Un soir en Sardaigne, Julien rencontre Matéo. C’est le coup de foudre, pour ces deux jeunes hommes, pourtant résolument hétérosexuels au départ, et même pères de familles. Mais presque aussitôt, ils se perdent de vue, pour se retrouver bien plus tard, par un de ces purs hasards de l’existence…
Cette aventure très gay a marqué Julien. Il est retourné à sa vie pépère mais pense encore à Matéo. Ce dernier rencontre Nathalie. Bien plus tard, une jolie femme, Véronique, achète à Julien un appareil photo. Elle oublie de signer le chèque, ce qui donne à Julien une occasion de la revoir. Mais qu’a donc Véronique de si particulier pour attirer ce garçon qui pourrait être son fils ? Elle ne lui est pas étrangère. Véronique a connu autrefois Serge, le père de Julien. Elle l’aimait d’un amour platonique, dans une relation tantôt amicale, tantôt amoureuse. Serge, lui, avait une femme et deux enfants, qu’il n’a jamais quittés, si ce n’est par le suicide. Il laisse deux veuves, sa femme Elsa, et Véronique, toutes deux pleines d’amertume envers cet homme qui a fui en laissant pour seul message une diatribe virulente. Mais si elles savaient vraiment ce qui s’est passé ! Par une suite d’événements particuliers, la vérité finira pas éclater.
C’est une belle surprise, que ce roman paru chez un petit éditeur débutant : A5 éditions. On pense souvent qu’un bon roman finit forcément par connaitre une bonne distribution chez un grand éditeur, mais force est de constater que nombre de bons bouquins sont auto-édités ou édités dans de petites structures… Le monde de l’édition semble hermétique aux nouveaux talents, mais dès qu’une célébrité désire publier, fût-ce une star du porno, les portes s’ouvrent toutes grandes !
___
Objectif du travail. Reproduisez sans rien changer le passage de la critique du roman qui s'ouvre sur les mots contenant « C’est une belle » et se clôt sur « toutes grandes ! ». Les items ci-dessous ne sont pas nécessaires.

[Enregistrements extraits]
___
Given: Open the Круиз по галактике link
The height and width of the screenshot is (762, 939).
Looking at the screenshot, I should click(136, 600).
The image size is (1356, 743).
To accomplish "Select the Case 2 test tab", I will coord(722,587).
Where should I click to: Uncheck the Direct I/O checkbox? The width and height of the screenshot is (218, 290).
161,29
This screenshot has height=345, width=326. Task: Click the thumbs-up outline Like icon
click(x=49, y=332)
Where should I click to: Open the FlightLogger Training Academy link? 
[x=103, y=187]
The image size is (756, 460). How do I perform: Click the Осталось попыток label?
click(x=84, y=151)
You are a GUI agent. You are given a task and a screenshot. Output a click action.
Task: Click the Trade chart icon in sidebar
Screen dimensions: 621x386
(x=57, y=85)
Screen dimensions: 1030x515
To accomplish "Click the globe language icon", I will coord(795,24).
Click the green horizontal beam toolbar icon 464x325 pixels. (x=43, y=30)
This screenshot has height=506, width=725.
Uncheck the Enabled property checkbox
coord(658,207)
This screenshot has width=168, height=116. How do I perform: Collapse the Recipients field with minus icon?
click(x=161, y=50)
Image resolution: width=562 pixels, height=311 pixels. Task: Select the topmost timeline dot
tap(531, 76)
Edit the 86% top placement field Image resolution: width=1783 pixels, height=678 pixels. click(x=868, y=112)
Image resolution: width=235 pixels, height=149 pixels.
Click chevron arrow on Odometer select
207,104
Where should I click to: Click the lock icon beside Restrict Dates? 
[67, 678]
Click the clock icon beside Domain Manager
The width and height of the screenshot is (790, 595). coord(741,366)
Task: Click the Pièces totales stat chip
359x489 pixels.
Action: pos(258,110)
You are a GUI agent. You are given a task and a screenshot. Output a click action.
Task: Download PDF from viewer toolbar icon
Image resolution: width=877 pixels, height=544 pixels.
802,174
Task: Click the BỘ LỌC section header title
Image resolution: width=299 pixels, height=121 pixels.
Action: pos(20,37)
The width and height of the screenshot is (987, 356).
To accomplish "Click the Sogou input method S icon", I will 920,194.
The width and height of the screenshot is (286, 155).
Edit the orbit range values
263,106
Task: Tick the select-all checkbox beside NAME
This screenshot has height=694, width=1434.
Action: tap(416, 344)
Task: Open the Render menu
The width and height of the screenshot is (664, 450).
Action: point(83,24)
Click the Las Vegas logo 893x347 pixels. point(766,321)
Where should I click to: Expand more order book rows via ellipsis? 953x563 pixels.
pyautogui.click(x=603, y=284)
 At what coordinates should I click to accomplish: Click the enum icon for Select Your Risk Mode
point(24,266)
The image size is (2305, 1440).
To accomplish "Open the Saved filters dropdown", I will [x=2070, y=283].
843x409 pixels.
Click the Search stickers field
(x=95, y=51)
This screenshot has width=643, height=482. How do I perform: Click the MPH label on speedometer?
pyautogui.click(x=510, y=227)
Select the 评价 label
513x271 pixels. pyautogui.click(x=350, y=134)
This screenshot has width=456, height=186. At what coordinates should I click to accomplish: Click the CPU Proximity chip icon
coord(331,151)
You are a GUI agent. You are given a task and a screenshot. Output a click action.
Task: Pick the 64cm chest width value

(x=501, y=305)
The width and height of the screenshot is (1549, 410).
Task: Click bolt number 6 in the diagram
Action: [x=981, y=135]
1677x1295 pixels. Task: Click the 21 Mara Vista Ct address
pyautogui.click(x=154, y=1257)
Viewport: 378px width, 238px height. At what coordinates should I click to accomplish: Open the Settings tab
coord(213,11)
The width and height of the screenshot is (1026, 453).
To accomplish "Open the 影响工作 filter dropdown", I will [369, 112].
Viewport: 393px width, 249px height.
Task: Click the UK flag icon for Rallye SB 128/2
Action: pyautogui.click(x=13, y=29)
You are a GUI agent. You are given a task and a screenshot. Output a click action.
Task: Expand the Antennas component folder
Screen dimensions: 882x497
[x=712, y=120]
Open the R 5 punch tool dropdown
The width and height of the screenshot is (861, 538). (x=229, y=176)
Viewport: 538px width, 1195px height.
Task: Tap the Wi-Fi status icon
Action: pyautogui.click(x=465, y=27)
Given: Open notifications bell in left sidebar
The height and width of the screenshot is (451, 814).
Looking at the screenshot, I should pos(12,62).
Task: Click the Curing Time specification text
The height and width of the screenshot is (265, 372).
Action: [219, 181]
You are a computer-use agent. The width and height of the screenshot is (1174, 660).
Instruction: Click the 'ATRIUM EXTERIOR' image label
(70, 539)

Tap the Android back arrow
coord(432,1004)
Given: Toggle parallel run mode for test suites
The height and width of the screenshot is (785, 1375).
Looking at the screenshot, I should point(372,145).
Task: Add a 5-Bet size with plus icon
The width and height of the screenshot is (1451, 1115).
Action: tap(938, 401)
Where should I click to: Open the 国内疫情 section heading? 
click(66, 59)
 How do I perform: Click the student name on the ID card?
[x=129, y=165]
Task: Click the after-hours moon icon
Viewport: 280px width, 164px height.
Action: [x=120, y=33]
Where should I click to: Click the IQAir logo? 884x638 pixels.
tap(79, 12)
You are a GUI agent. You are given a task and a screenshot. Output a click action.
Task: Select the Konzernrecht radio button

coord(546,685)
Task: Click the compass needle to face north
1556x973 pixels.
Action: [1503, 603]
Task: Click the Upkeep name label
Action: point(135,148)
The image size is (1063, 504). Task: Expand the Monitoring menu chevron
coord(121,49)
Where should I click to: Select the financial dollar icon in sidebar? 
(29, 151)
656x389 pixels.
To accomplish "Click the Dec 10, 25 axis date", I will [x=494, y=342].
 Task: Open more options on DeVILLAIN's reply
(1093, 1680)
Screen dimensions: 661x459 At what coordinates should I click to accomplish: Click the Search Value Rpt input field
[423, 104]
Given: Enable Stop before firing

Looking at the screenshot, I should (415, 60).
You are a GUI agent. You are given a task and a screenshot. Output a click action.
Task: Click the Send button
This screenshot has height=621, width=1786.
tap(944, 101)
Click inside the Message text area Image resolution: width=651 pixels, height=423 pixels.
___
Réponse apportée.
C’est une belle surprise, que ce roman paru chez un petit éditeur débutant : A5 éditions. On pense souvent qu’un bon roman finit forcément par connaitre une bonne distribution chez un grand éditeur, mais force est de constater que nombre de bons bouquins sont auto-édités ou édités dans de petites structures… Le monde de l’édition semble hermétique aux nouveaux talents, mais dès qu’une célébrité désire publier, fût-ce une star du porno, les portes s’ouvrent toutes grandes !